Given instruction |
Return, word for word, the stretch of the records from the line containing "Click the Create button" through the end of the records, omitting the pictures.
━━━━━ Provided material
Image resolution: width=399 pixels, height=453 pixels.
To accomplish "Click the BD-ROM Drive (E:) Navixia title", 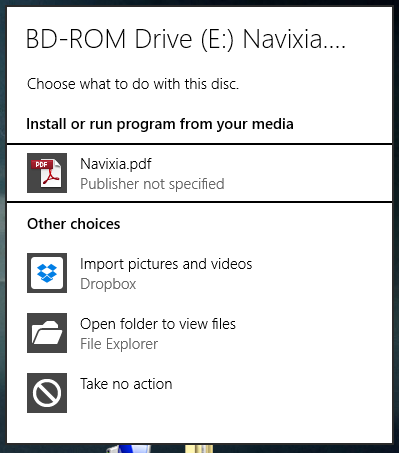I will pos(186,39).
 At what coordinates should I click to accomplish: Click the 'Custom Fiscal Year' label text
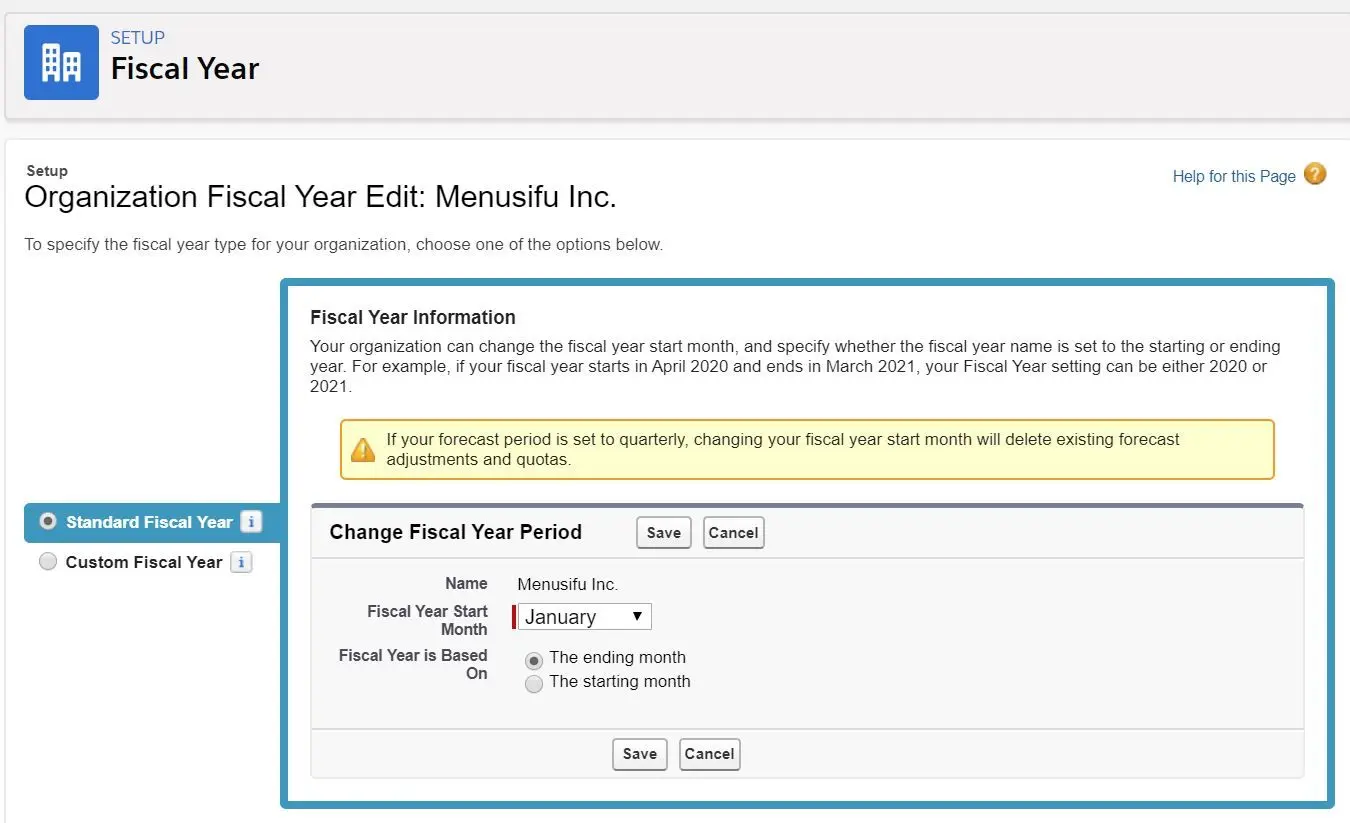(x=144, y=562)
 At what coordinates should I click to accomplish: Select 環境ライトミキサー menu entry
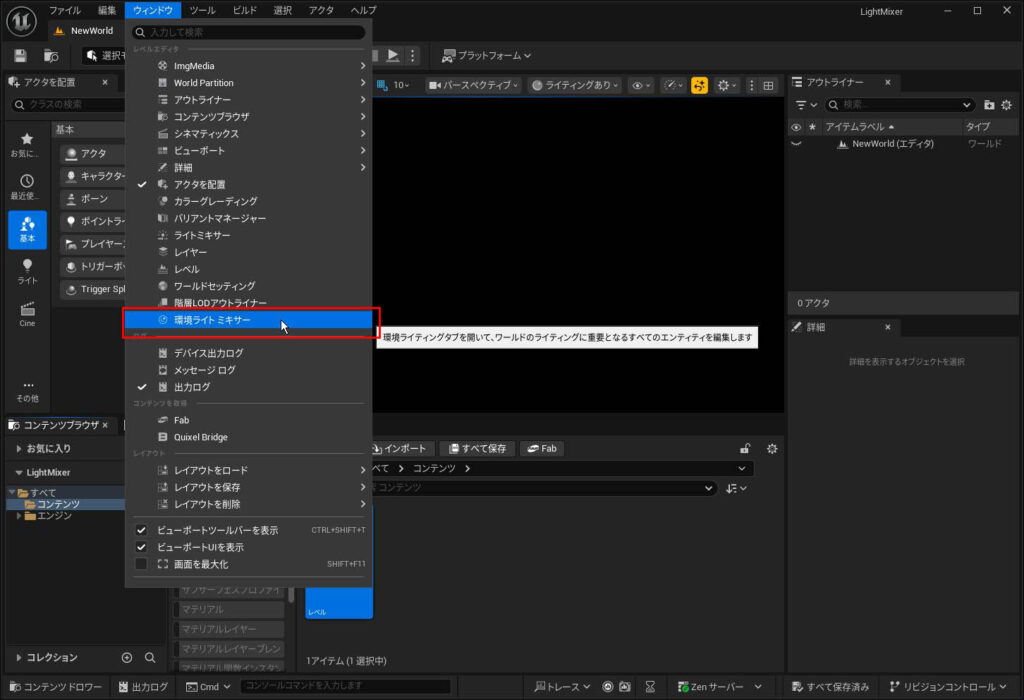click(212, 320)
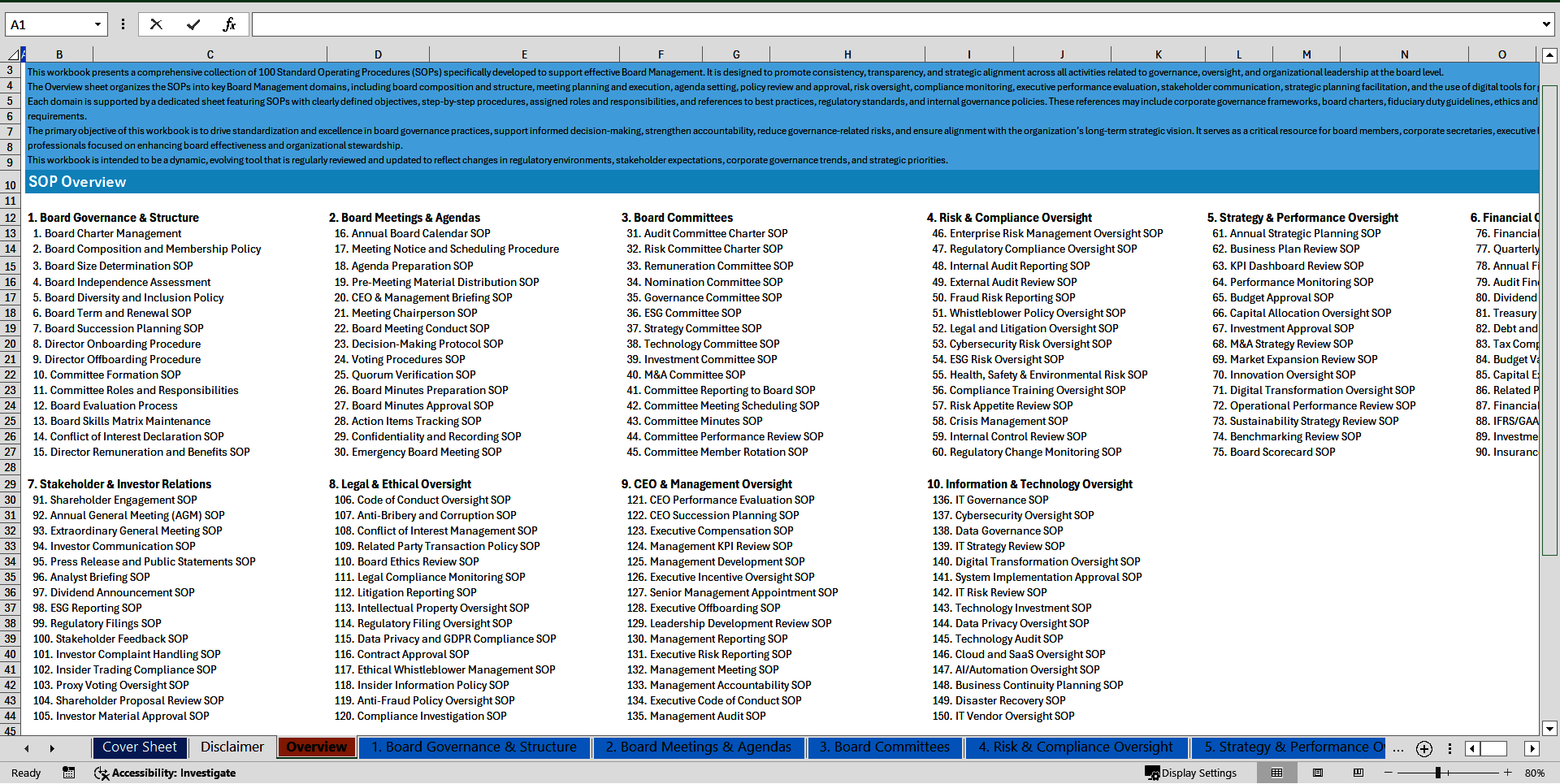Open Display Settings in status bar
The image size is (1560, 784).
point(1190,773)
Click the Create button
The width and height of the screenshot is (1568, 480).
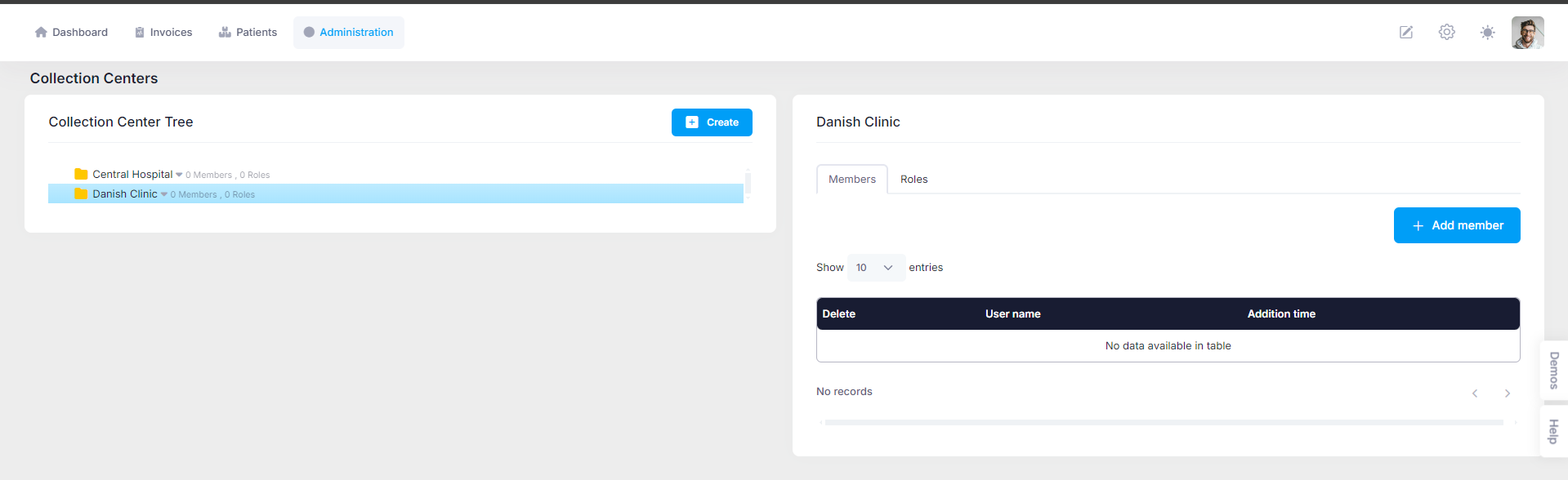(x=712, y=122)
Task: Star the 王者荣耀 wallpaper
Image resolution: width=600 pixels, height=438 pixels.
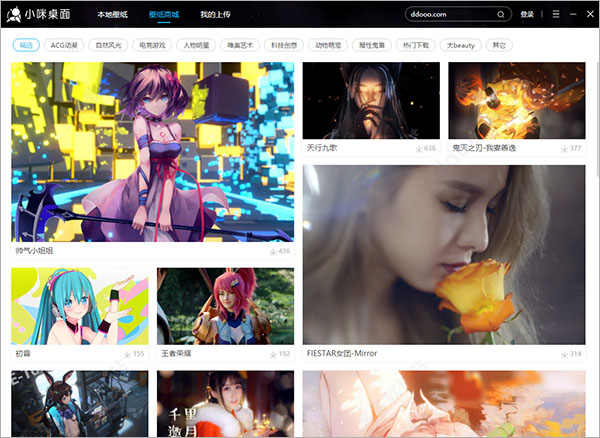Action: point(272,354)
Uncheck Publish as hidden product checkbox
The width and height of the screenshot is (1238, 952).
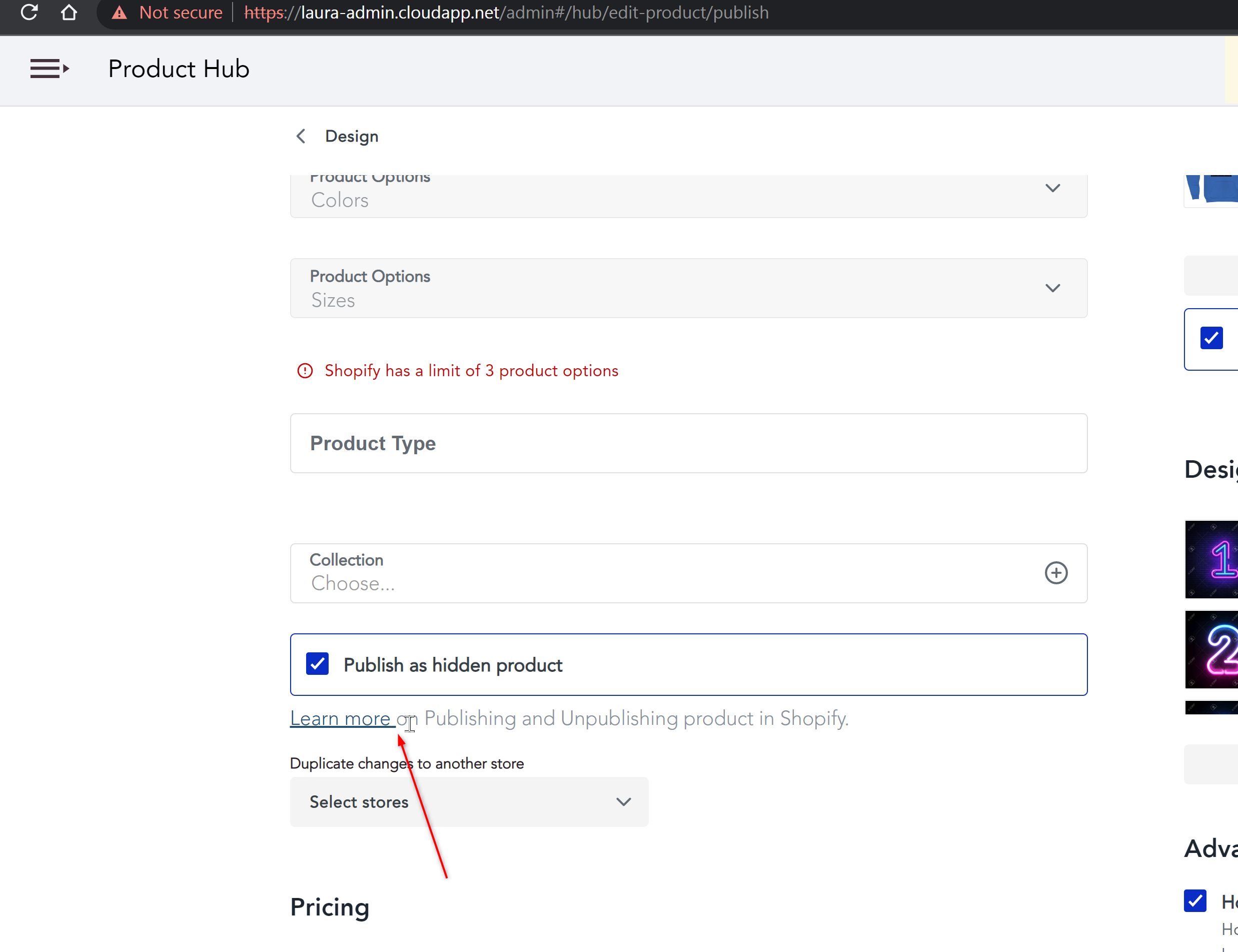click(317, 663)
━━━━━━━━━━
Answer to the problem |
Click the Create button
The width and height of the screenshot is (1568, 480).
(x=712, y=122)
Task: Star the 王者荣耀 wallpaper
Image resolution: width=600 pixels, height=438 pixels.
Action: point(272,354)
Uncheck Publish as hidden product checkbox
The width and height of the screenshot is (1238, 952).
click(317, 663)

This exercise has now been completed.